I stopped by a local dry-cleaning service to drop off some shirts not too many years ago. A woman who took my shirts recognized me as her old boyfriend. She knew my name, had a picture of me in her purse. The name was correct, the photo looked like me, and her boyfriend and I apparently were the same age. Except he was from Omaha. The thing was I recall being there years ago. It was a déjà vu experience for her. I was bewildered. We talked. Several minutes into our conversation she noted I was right-handed. Her old boyfriend was left-handed. We smiled and wished each other the best. The universe contains a myriad of enigmas.

Up to that moment I was of the opinion that there was only one physically observable universe in which the “I” exists. I now enter a caveat. The mind’s universe and our consciousness of the world around us are another matter altogether. The inner cosmos of imagination exists. And like our breath is there a final exhale of the energy we call consciousness? Does consciousness end with the last breath and the halt to the beating of our heart and ceasing of brain function?

To be forthright much of my life has existed within my mind. An excitement of consciousness occurred when I was born. Subsequently, the actual day to day striving of consciousness of my relationship with self and others has spilled over the edge of life’s cup of simmering realities.

Life in general for the mass of people who live and die in a moment appears as an existential drama with a few relished moments of nonsensical but necessary comedy and sensual pleasure. Laughter is an escape. Our myths and beliefs add texture, character, and a perception for being and a hope for depth. A breath of joy. A release of the stress and a reason or meaning for suffering.

Misery love company? I read that the positive aspect of suffering is no one is exempt from it. Though access to the luxury of good health benefits is a privilege in modern societies and not a right. Avarice is the pinnacle of the rich cynic. Selfishness and having more is the refrain of capitalism. The smile and tear mean different things in different places. Regardless in wherever I found myself I never was fond of suffering. Harmony by its very nature is holistic and contextual. My body prefers “OM” along with a few other physical and mental nourishments.

Those ponderings aside, I have been around the track – lived, studied, and worked in different parts of the globe from Asia to the Middle East, Western Europe, Central and North America.  People live each day as best they can within the context of their capabilities and resources. Experts abound. Entire strategies of living and working are devised in terms of the process of elimination. Much is nonsensical.
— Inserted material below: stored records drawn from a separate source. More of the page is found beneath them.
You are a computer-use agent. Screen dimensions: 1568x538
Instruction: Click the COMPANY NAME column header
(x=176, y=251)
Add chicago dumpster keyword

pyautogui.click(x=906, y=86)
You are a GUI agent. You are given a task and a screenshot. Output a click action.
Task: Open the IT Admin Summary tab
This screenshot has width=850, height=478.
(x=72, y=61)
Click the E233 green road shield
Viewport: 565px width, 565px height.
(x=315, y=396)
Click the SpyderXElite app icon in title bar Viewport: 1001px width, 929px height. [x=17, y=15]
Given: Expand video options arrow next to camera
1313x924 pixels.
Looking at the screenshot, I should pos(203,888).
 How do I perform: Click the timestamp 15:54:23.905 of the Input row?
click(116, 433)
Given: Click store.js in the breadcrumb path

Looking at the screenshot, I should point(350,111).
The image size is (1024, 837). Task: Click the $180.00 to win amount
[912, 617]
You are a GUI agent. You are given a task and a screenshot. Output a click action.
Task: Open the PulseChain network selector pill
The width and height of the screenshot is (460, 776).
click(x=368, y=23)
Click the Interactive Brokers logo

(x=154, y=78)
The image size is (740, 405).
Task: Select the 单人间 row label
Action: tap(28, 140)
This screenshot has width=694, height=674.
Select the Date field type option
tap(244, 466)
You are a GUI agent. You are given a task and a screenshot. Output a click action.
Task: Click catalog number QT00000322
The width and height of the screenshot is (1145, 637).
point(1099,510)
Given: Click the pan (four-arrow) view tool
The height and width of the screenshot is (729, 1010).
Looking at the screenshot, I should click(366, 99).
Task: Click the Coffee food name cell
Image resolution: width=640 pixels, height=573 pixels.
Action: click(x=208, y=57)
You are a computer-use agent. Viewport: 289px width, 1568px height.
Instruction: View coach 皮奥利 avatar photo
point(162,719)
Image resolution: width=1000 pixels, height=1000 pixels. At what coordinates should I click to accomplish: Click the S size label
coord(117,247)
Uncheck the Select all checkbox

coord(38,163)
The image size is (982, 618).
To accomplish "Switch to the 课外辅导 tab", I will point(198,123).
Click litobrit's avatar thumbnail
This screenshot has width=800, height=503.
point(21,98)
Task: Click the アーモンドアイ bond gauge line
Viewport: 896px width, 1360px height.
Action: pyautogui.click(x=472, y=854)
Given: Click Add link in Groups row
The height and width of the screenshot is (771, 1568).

I have a friend who towards that end of her second marriage determined after two genetically pretested marriages that such a strategy did not necessarily lead to compatibility with her potential consensual companion. She asked me, should I flip a coin? No. So, she spoke to an attorney about multiple-year renewable contracts. Everything would be negotiable. Traditional relations felt oxymoronic.  The religious infested ritual of death until you part was a patriarchal device of dated value. Whereas expectations and behavior are affected under renewable contracts and felt right. An option would be a long-distance virtual relationship. She was constantly inventing reasons for just about anything. 

I understood.  Just as I understood the person who refused to leave the 1950s or even 1990s with the 21st century underway. But what is time? Things happen. Lives change. An endearing friend decided to leave life early. Disharmony versus harmony. What do I really know about sense and nonsense? Reasons are invented.